Tugas 1:
Jawab pertanyaan berikut sesuai bacaan tentang keempat Injil.
(a) Menurut bacaan, apa yang disediakan keempat Injil seputar kehidupan Yesus di bumi dan ajarannya?
(b) Di daftar mana saja keempat Injil ini disebutkan?
(c) Apa arti kekanonisan menurut bacaan?
Tugas 2:
Tulis ulang seluruh bagian bacaan tentang keempat Injil, mulai dari "Meskipun ada kisah" sampai "perlu diragukan lagi.". Tukar setiap kata "Injil" dengan "Kabar Baik".
Tugas 3:
Sambung bacaan tentang keempat Injil dengan bagian berikutnya, mulai setelah kalimat terakhirnya.

Bacaan:
********************

Meskipun ada kisah turun-temurun dan tulisan-tulisan lain tentang Yesus, hanya keempat Injil ini yang dianggap diilhami Allah dan layak menjadi bagian dari Kitab Suci—yang menyediakan ”kepastian akan hal-hal” seputar kehidupan Yesus di bumi dan ajarannya. (Lukas 1:1-4; Kisah 1:1, 2; 2 Timotius 3:16, 17) Keempat Injil ini disebutkan dalam semua daftar kuno Kitab-Kitab Yunani Kristen. Jadi, kekanonisannya—kelayakannya sebagai bagian dari Firman Allah yang terilham—tidak perlu diragukan lagi.

********************

Data yang Diberikan:
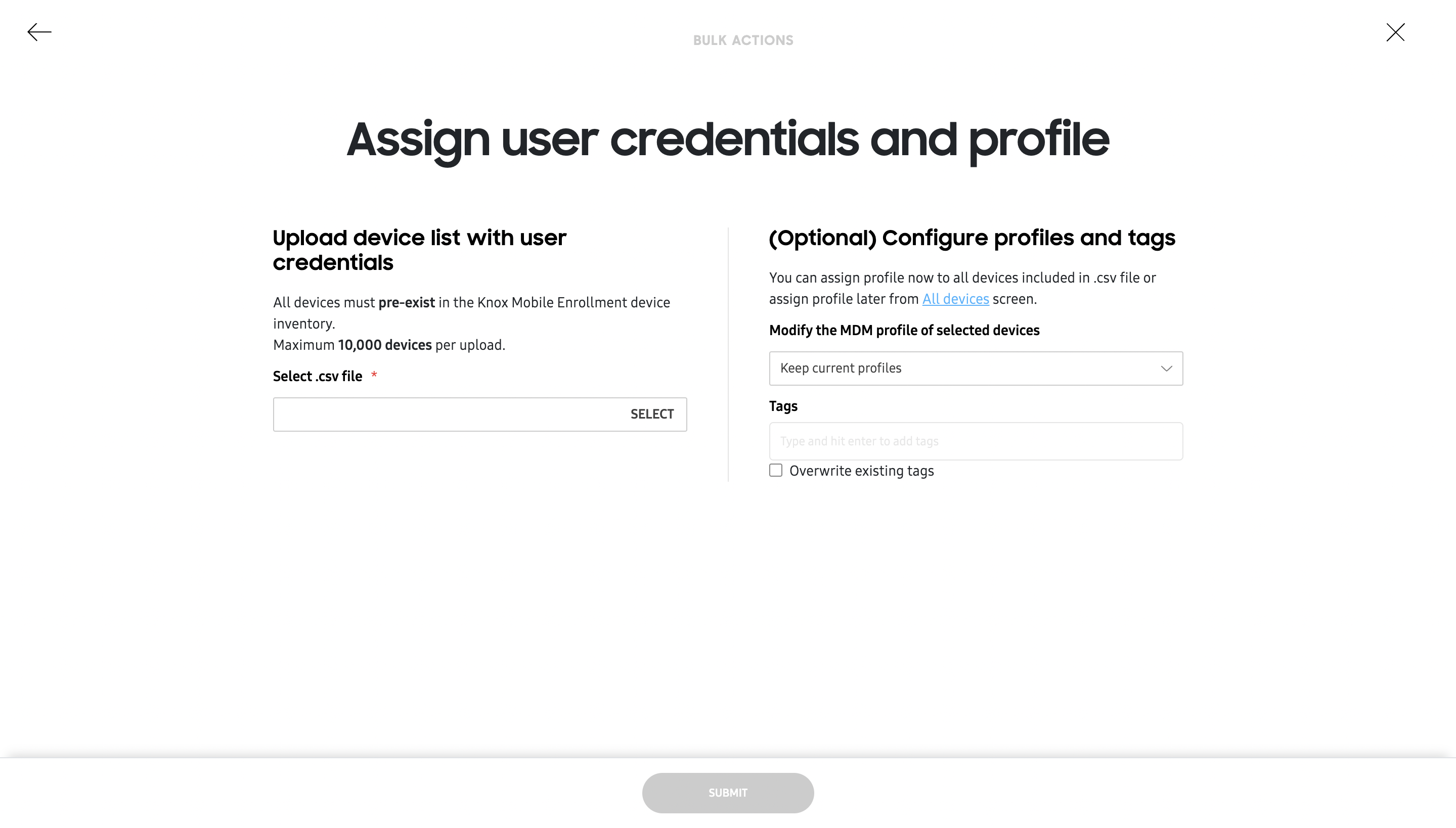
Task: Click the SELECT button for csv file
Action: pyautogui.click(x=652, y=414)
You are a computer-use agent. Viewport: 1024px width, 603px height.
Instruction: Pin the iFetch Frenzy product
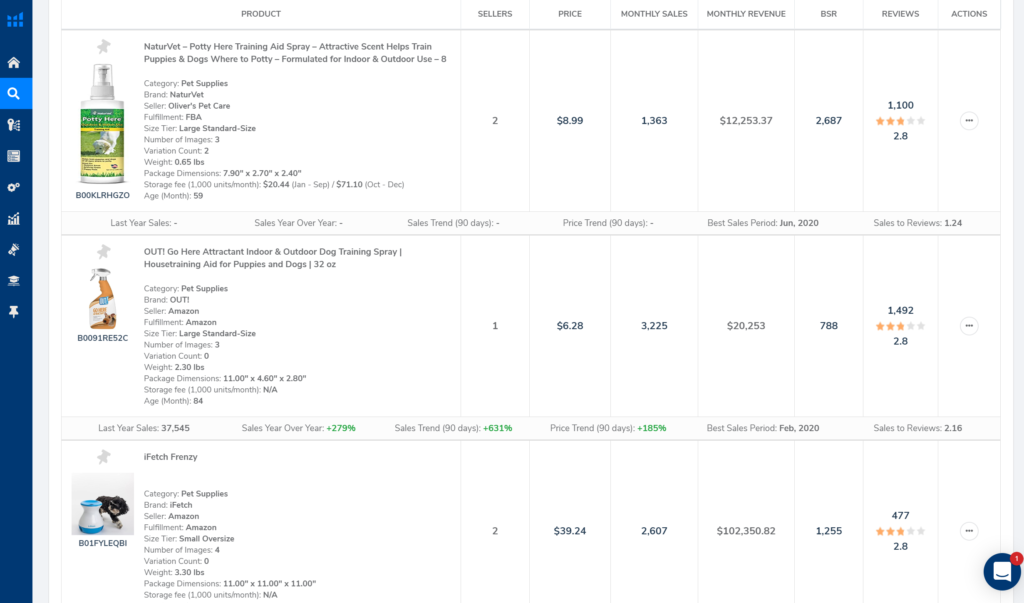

********************

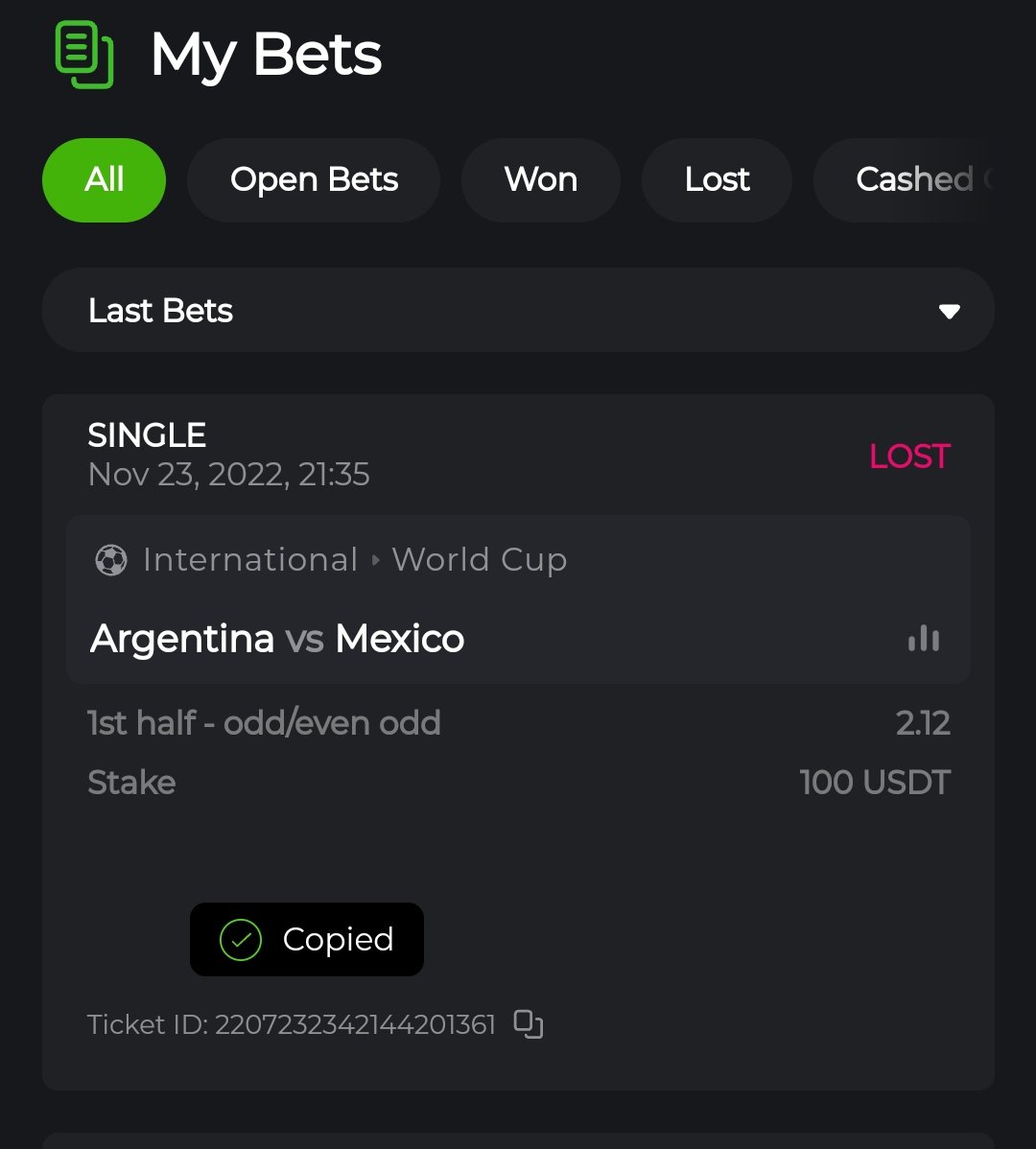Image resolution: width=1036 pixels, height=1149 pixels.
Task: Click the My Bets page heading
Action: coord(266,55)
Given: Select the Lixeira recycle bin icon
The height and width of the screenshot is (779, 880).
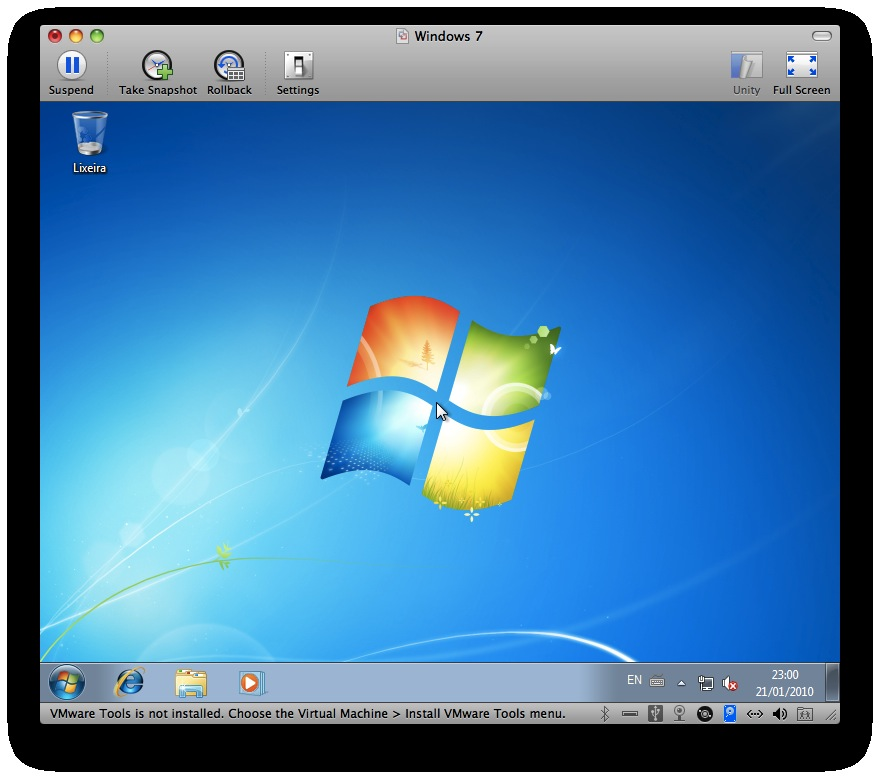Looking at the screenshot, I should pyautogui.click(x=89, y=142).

********************

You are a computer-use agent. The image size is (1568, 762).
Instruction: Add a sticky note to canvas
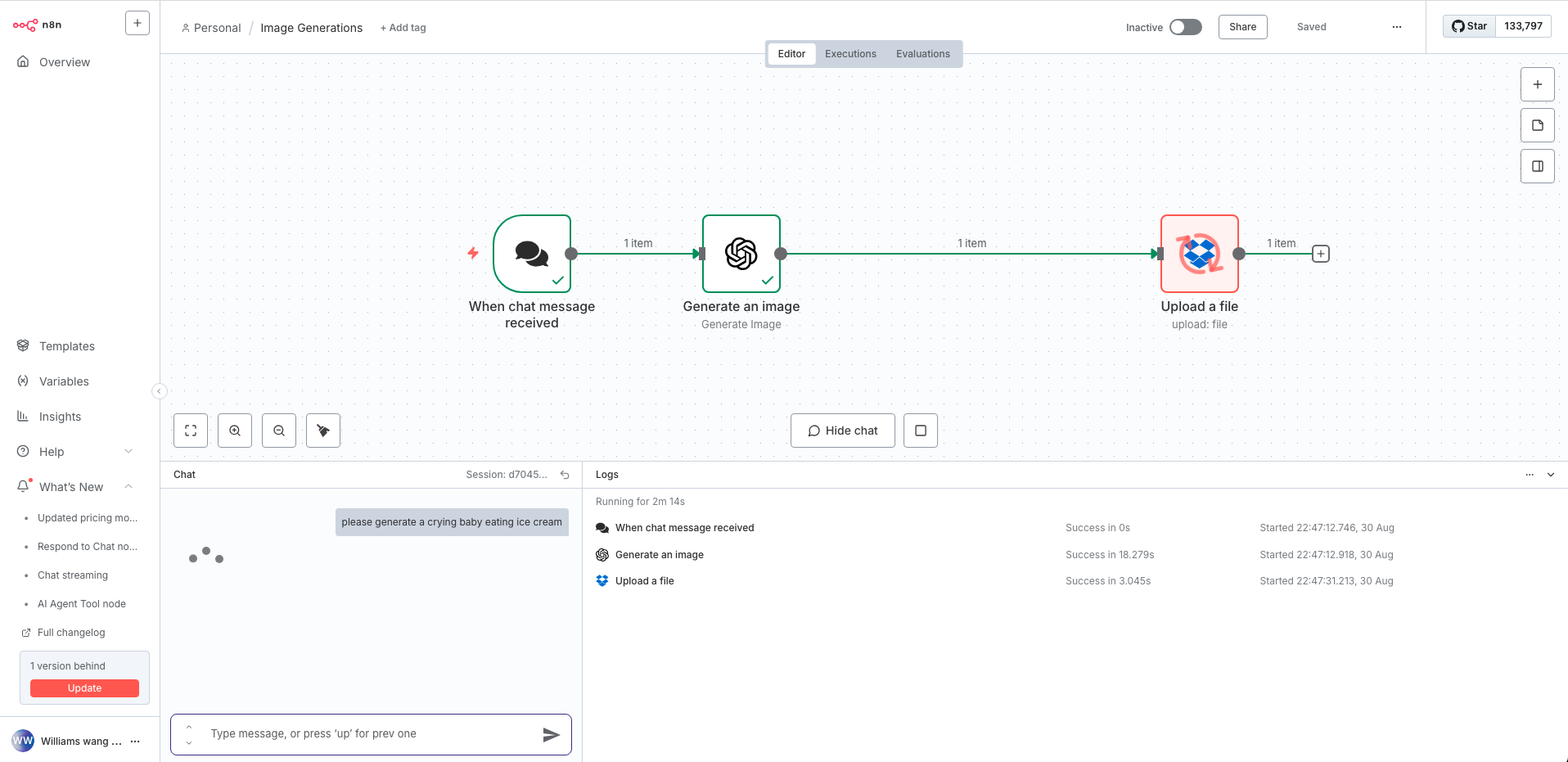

********************

Hasil 1:
(a) Keempat Injil menyediakan "kepastian akan hal-hal" seputar kehidupan Yesus di bumi dan ajarannya.
(b) Dalam semua daftar kuno Kitab-Kitab Yunani Kristen.
(c) Kelayakannya sebagai bagian dari Firman Allah yang terilham.

Hasil 2:
Meskipun ada kisah turun-temurun dan tulisan-tulisan lain tentang Yesus, hanya keempat Kabar Baik ini yang dianggap diilhami Allah dan layak menjadi bagian dari Kitab Suci—yang menyediakan ”kepastian akan hal-hal” seputar kehidupan Yesus di bumi dan ajarannya. (Lukas 1:1-4; Kisah 1:1, 2; 2 Timotius 3:16, 17) Keempat Kabar Baik ini disebutkan dalam semua daftar kuno Kitab-Kitab Yunani Kristen. Jadi, kekanonisannya—kelayakannya sebagai bagian dari Firman Allah yang terilham—tidak perlu diragukan lagi.

Hasil 3:
Namun belakangan, muncullah tulisan-tulisan lain yang juga disebut injil. Ini dinamai injil-injil apokrifa. *
Pada akhir abad kedua, Ireneus dari Lyon menulis bahwa orang-orang Kristen yang murtad memiliki ”sejumlah besar tulisan yang apokrif dan palsu”, termasuk injil-injil yang ”dikarang-karang oleh mereka sendiri, untuk membuat bingung orang-orang bodoh”. Karena itu, injil apokrifa akhirnya dianggap berbahaya untuk dibaca atau bahkan untuk dimiliki.
Tetapi, para biarawan dan penyalin abad pertengahan berupaya melestarikan karya-karya itu. Pada abad ke-19, minat di bidang ini meningkat dan banyak kumpulan teks apokrifa dan variasinya, termasuk beberapa injil, ditemukan. Dewasa ini, ada beberapa injil apokrifa yang diterbitkan dalam banyak bahasa utama.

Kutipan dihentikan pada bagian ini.